これらの具現化には法律の改正が必要なものもあるなど、高いハードルがあり一朝一夕に成し得るものではありませんが、10年後、20年後に振り返った時、本年がターニングポイントであったと思えるように、将来に向けて種をまいていく所存です。
さらに、20年前の残念な出来事により歯科界では日歯と日歯連盟のトップは別人が務め、中医協委員も一名になっています。現在、月に一度、日歯と日歯連盟の合同会議を開催し緊密に連携を取っていますが、日本医師会や日本薬剤師会のように、日歯と日歯連盟の会長の兼任についての検討を進めていきたいと考えております。中医協委員についても本来の姿である二名に戻すべく尽力していきます。
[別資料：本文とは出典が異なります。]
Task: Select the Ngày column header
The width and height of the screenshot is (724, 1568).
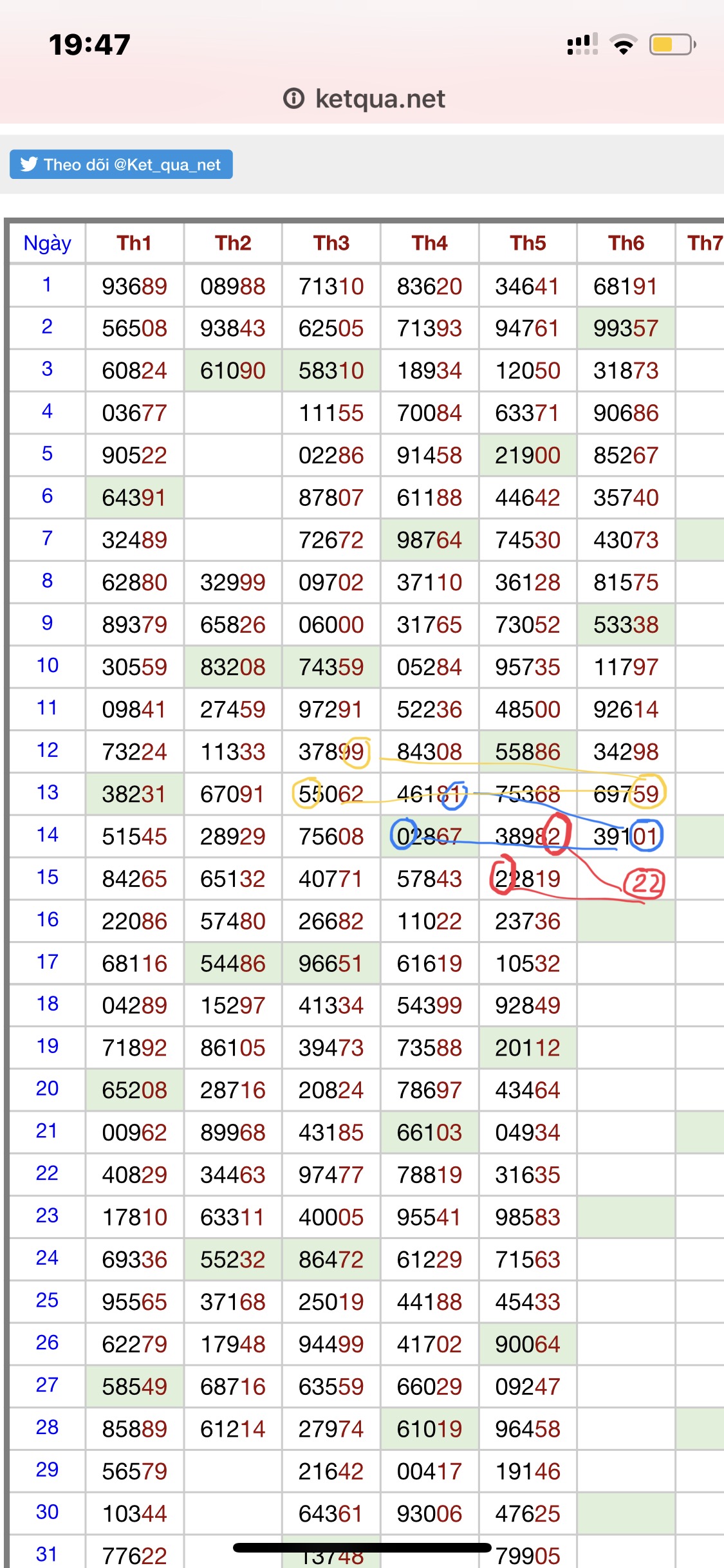Action: point(47,243)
このような歯科界に山積する課題に向かう時、政治的アプローチが必要であることに疑いの余地はなく、昨年末の評議員会において第27回参議院比例代表選挙の組織代表候補者に決定した比嘉奈津美参議院議員への政策も慎重に吟味しなければなりません。そのため、本年も山田宏参議院議員と共に全国各地でデンタルミーティングを開催したいと考えております。我々執行部も歯科界の発展のため全力で努めてまいりますので皆様のご理解とご協力をお願い申し上げます。

結びにあたり、本年が会員の皆様やご家族にとって幸多く、そして歯科界にとって実り多い年であることを祈念し年頭のご挨拶といたします。